FIG 3.

Complex glycosylated CD133 is ubiquitinated at Lys848. (A) Proposed structural model of CD133. (B) Purity of CD133 protein from HEK293T cells, determined by Coomassie blue staining. (C) MS analysis showed complex glycosylated CD133 (≈130 kDa) to be ubiquitinated at Lys848. The multiple lines are the fragment ions that confirm K848 as the ubiquitination site. (D) The K848R mutant or wild-type (WT) plasmid was expressed in HEK293T cells, and immunoprecipitation was performed using a CD133 antibody.
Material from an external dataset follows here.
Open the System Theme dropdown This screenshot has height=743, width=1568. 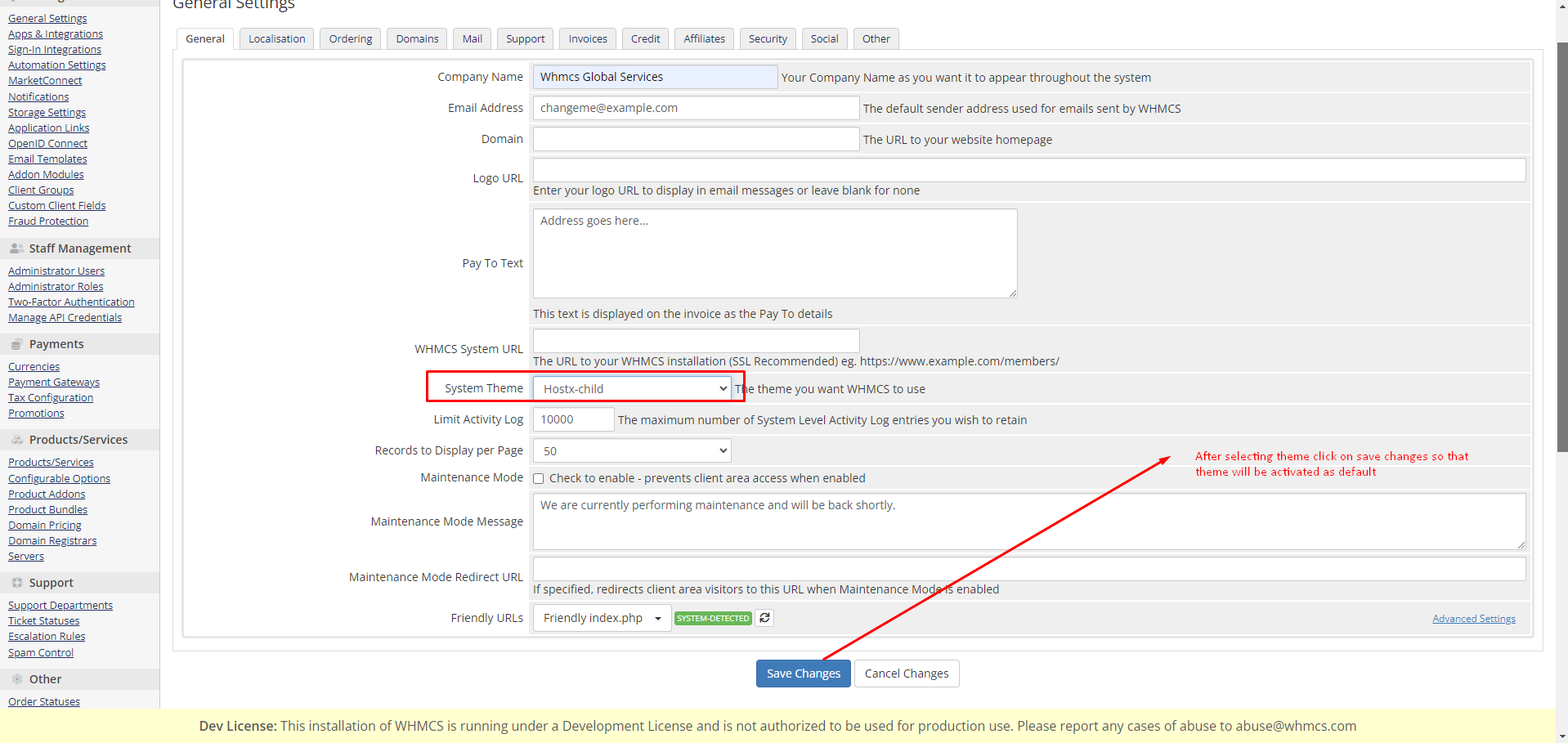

Normal mouse IgG antibody was used as a negative control. CD133 ubiquitination was detected by Western blotting; β-actin was blotted as a loading control. (E) Flag-tagged CD133-WT or CD133-K848R was coexpressed with HA-Ub in HEK293T cells, followed by IP-Western blot analysis. (F) U87MG cells were used to stably express Flag, CD133-WT, or CD133-K848R. Cell lysates were treated with PNGase F for deglycosylation and then subjected to Western blotting. β-Actin was blotted as a loading control. All results were collected from three independent experiments. aa, amino acids; MS, mass spectrometry; IP, immunoprecipitation; Exp., exposure.